Чтобы как-нибудь можно было жить в новой комнате, я придумала ей лицо: что-нибудь полукруглое, белое и деревянненькое. Полукруглое, чтобы связалось с широкими старыми стеклами, а белое, — чтобы особенные могли приходить с балкона, когда стемнеет, а деревянненькое, чтобы можно было все-же спокойно есть и смеяться, вообще, чтобы попроще. И для этого еще на стол я поставила плоскую стеклянышку с зеленым, а в нее прутики, — вышла весенняя лужа. И тогда все столы и стулья очень обрадовались и сразу стали на место. И теперь они так ласковы ко мне и так внимательны, что иногда нельзя заниматься. Но зато я успокоилась. Это несомненно продолжение зелено-оконного пятна (пусть, пусть, расцветает, я такая покорная!) и даже не городского, пожалуй. Хорошо. Я так боюсь лилово-коричневых пятен.
«Надо-бы устраивать им праздники иногда». Я так подумала.
Мы всегда держим в рабстве свои вещи. Изо дня в день они стерегут объедки, слушают скучное, видят только усталое и ненужное. Перед ними, ведь, не стесняются. И вот, лица их выцветают, становятся брезгливыми и раздраженными, Тогда мы их ненавидим.

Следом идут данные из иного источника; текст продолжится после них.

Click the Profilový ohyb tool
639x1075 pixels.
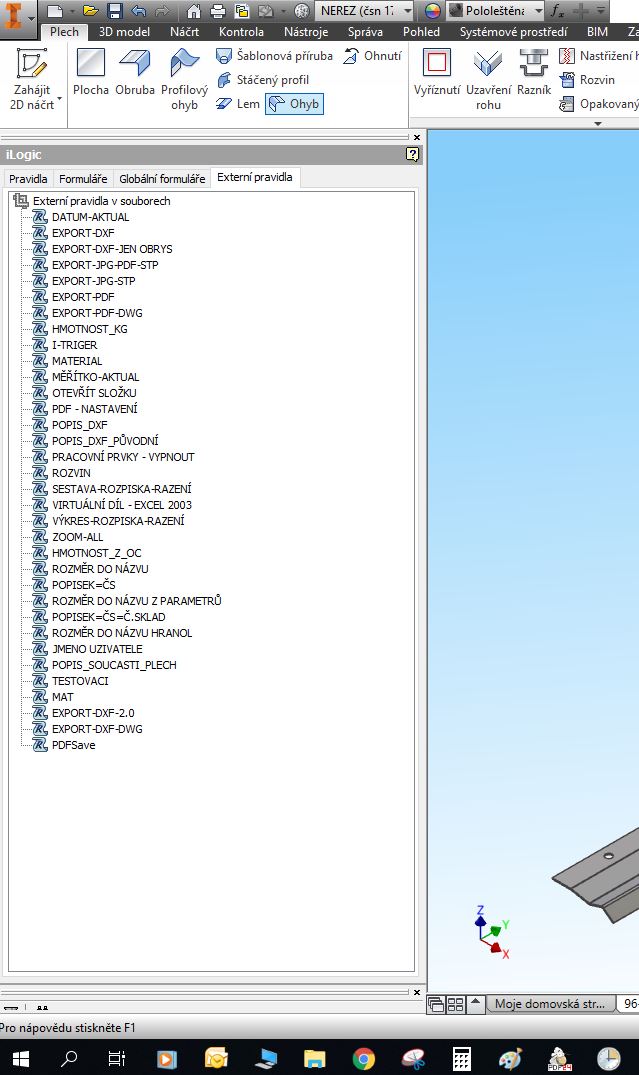184,78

С ними очень неприятно, когда они враги, — надо держаться в себе и смотреть на все и жить только через себя. Это очень утомительно и однообразно. Но когда они друзья, то живут и они, и все самое обычное становится, как знак, и открывается такая дверь, что можно выйти из себя и жить где-то между вещами и словами. Может быть и так, что живут они, а я просто делаюсь большая. Почти застываю, такая большая. Но только это хорошо. Когда мне весело, это, как поток; они все такие большие и тяжелые, и все срываются с мест, как безумное стадо. И когда меня ждет горе, они заранее говорят мне об этом. И когда я люблю, они поют, они расцветают нежданно… А я только удивляюсь. Я всегда узнаю про себя последняя.
…А если-бы они приказали убить?… Не знаю, ничего я не знаю. Но может-быть очень разны дороги к самому себе.
…А если-бы все люди были, как добрые вещи? Можно было-бы жить в них, как в вещах? Сразу во всех?… Не знаю. Я ничего не знаю. Но людей труднее любить. Они берут так много.
А вчера Опа показала мне окно. (Есть у меня такая Она). Или сама стояла за окном, я не знаю. Я быстро шла но темной комнате и говорила о чем-то пустяковом. И вдруг окно стало необычайным. Я так и остановилась, потому-что это было, как в детстве, как сказка, как самое несбыточное. А еще недавно, — были три ступеньки из фруктовой наверх. Сыпалась изморозь, и они потемнели. Я поднималась очень медленно, потому-что устала. И вдруг меня удивило их лицо, — как-будто они давно меня знали. И когда я поднялась на улицу, город тоже как-будто узнал меня, хотя я очень смутилась. Город расступился для меня. Я может-быть была очень незаметная и некрасивая, но весь город был для меня, как раньше… А еще недавно, — вода бежала в шайку совершенно так же, как она бежала когда-то давно. И тогда оказалось, что все, что, было, и что еще будет — уже слиянно. И с такой радостью, и с такой победой звенела вода, что это было чудо.